[EXCERPT TO READ Boundary: Start]
Once those options are exhausted, Kyiv would begin withholding funds for municipalities and for reconstruction tied to damage from Russian missiles and drone attacks. The last resort would be to postpone public salaries for civil servants, hospitals, pensioners and the military. That hasn’t happened so far in the ongoing conflict with Russia.
What’s the deal with the IMF?
The Washington-based IMF is preparing a new batch of loans worth about $8 billion to Ukraine. But disbursement is contingent on whether the EU agrees to use the Kremlin’s frozen cash to finance its far larger loan, which Ukraine wouldn’t have to repay unless Russia ends the war and pays war reparations — effectively a guarantee for the IMF.
A formal proposal from the European Commission to the Parliament and the Council could be enough to reassure the IMF that the Ukrainian government’s finances will be healthy enough to take on more debt.
Is Belgium the only obstacle to the reparations loan?
[EXCERPT TO READ Boundary: End]
TASK DESCRIPTION
From the excerpt on Ukraine's funding above, write out word for word the part that opens with the words containing "Once those options" and closes with "with the IMF?".
[EXTRACTED ENTRIES Boundary: Start]
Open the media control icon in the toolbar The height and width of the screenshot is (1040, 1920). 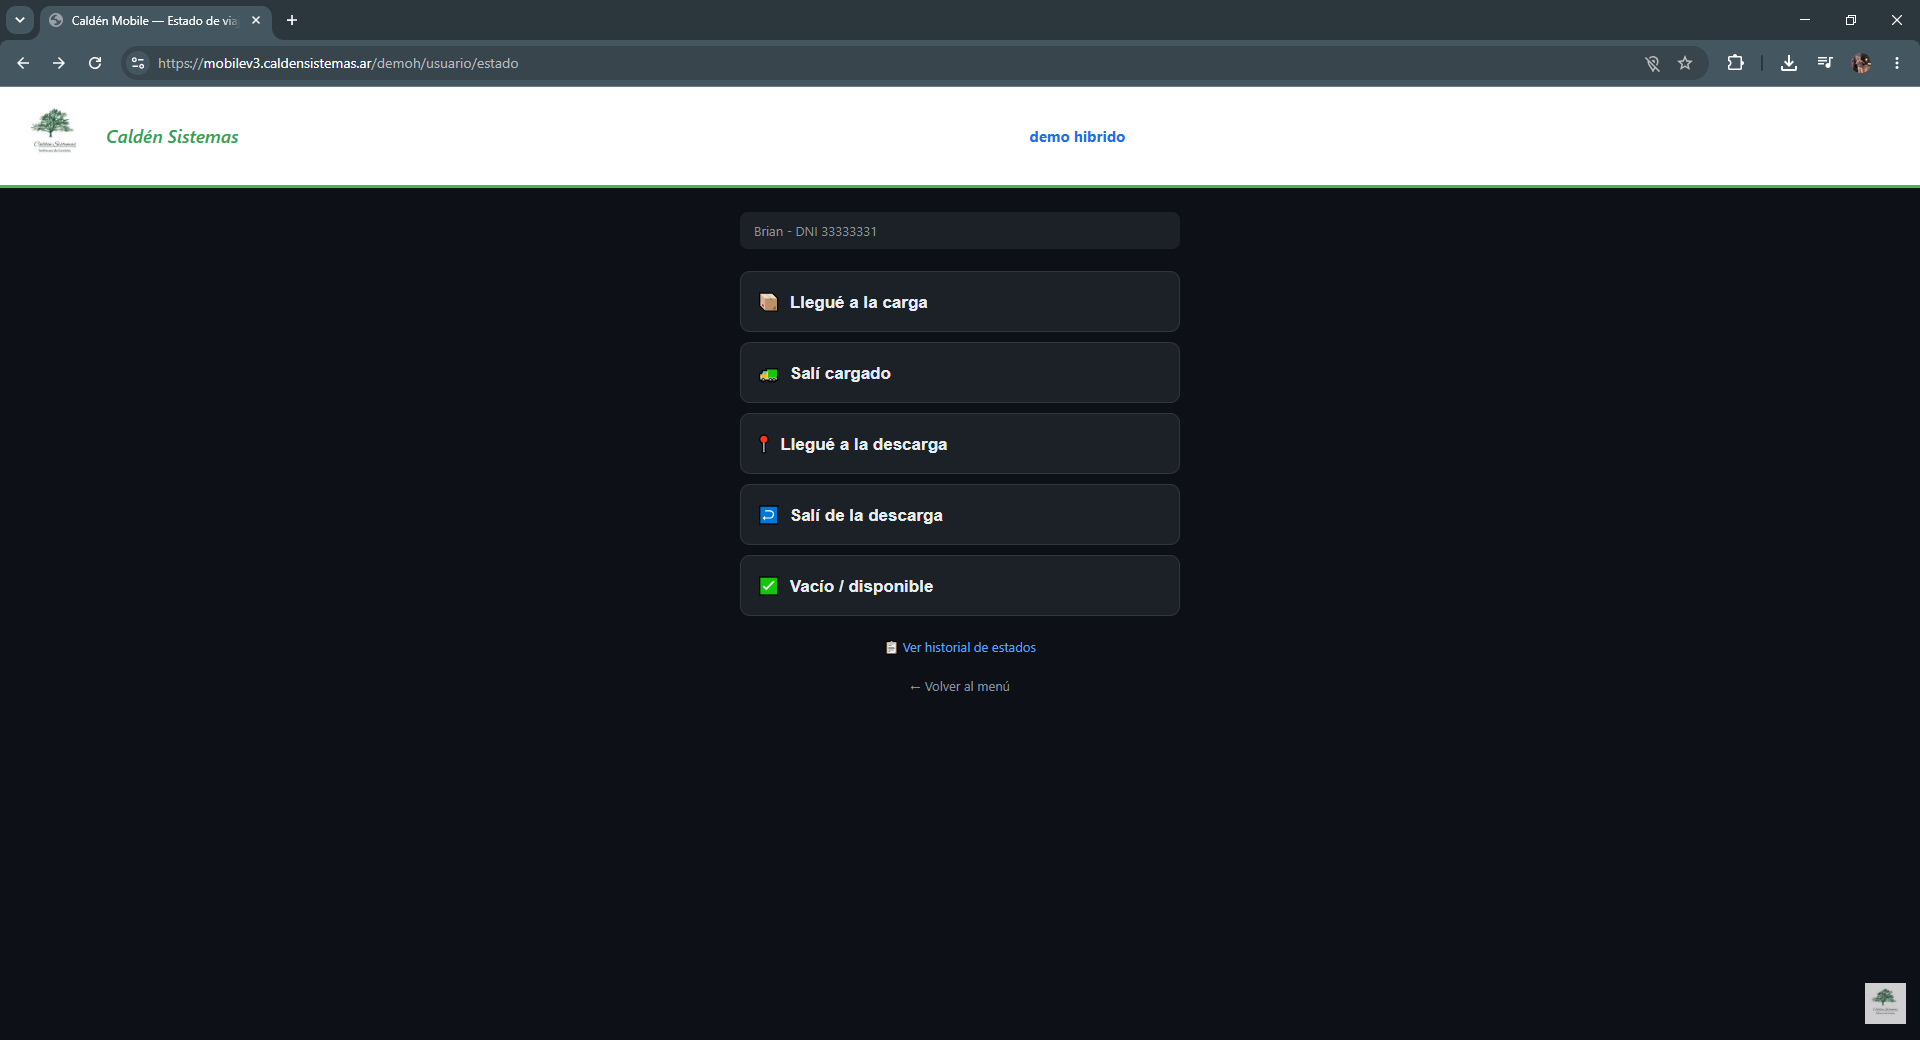coord(1825,63)
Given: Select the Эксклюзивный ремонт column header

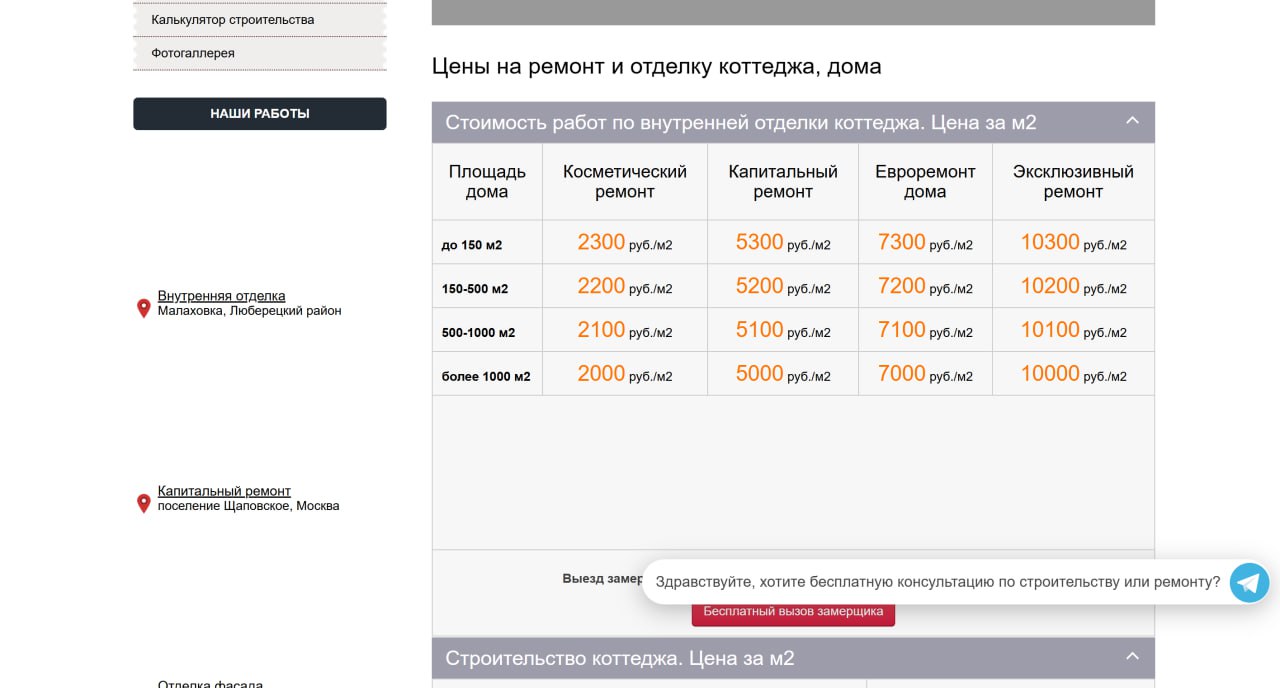Looking at the screenshot, I should 1072,182.
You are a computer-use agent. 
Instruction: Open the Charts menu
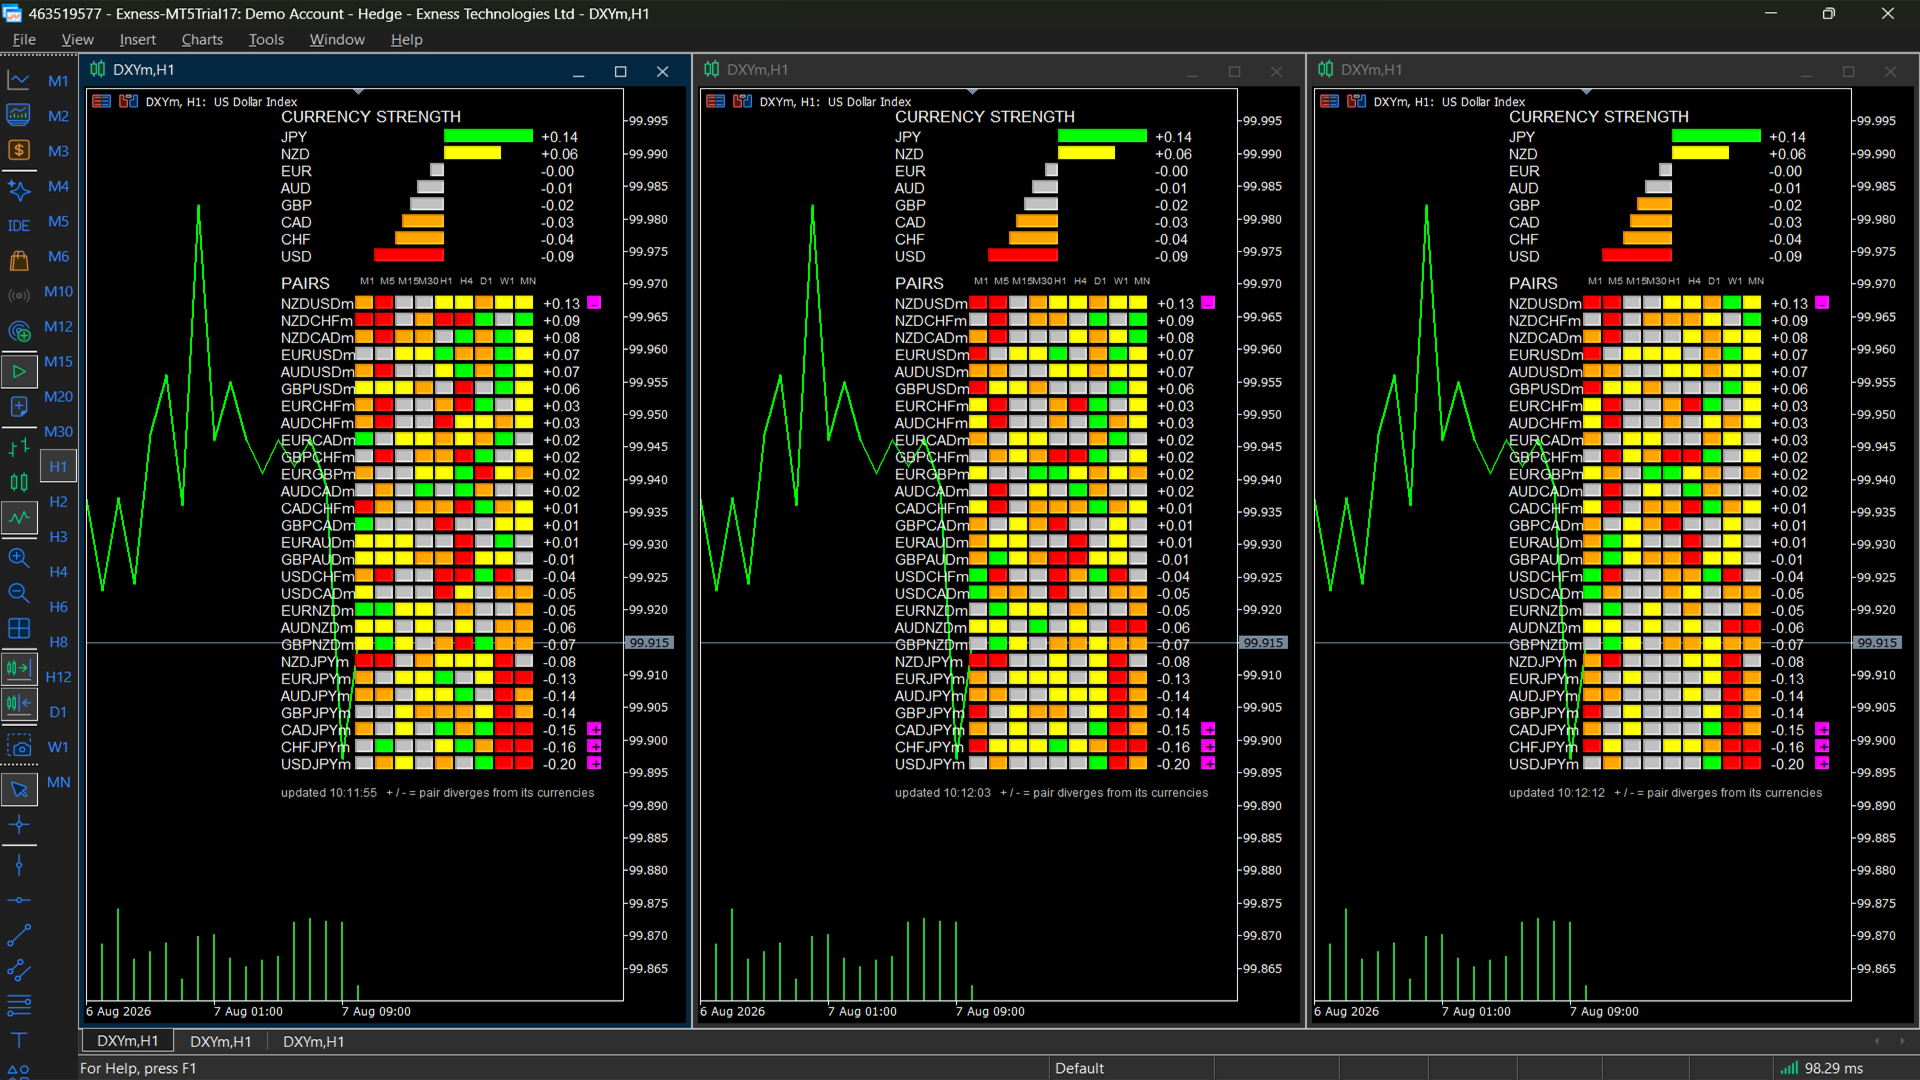(x=202, y=39)
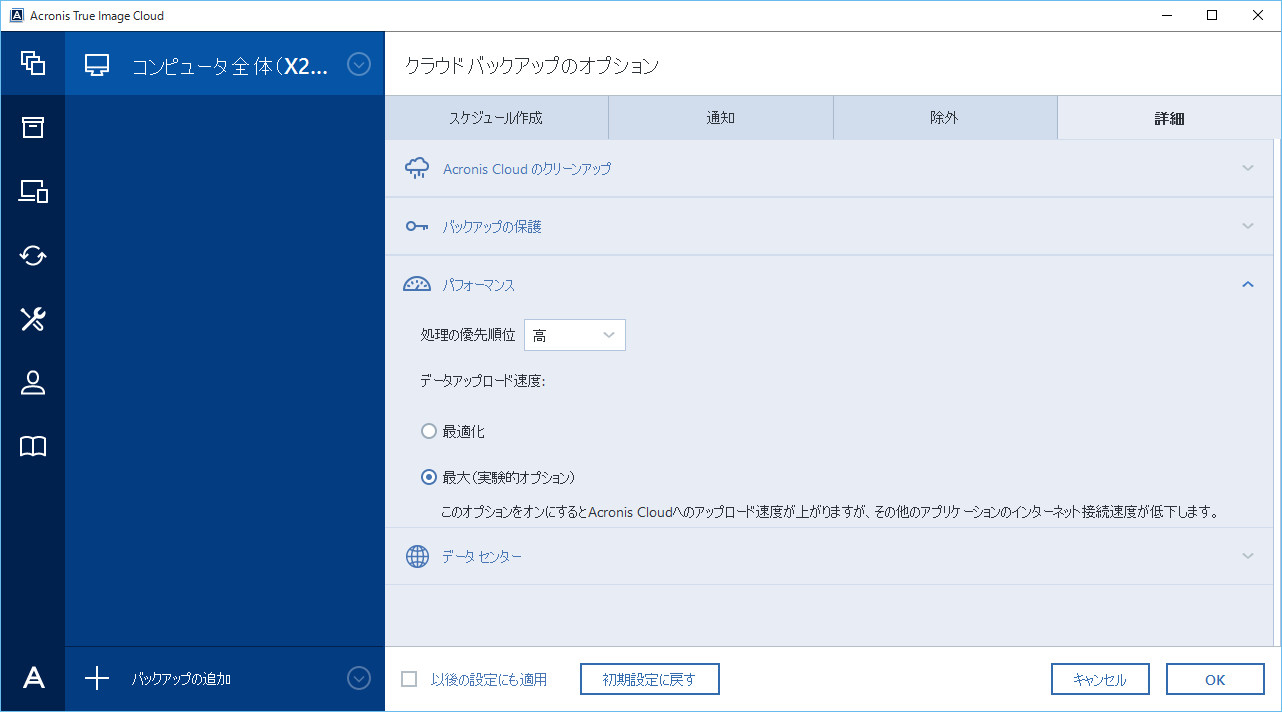Switch to the 除外 tab
The height and width of the screenshot is (712, 1282).
tap(943, 117)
[EXTRACTED ENTRIES Boundary: End]
SOLUTION TO THIS EXERCISE
Once those options are exhausted, Kyiv would begin withholding funds for municipalities and for reconstruction tied to damage from Russian missiles and drone attacks. The last resort would be to postpone public salaries for civil servants, hospitals, pensioners and the military. That hasn’t happened so far in the ongoing conflict with Russia.
What’s the deal with the IMF?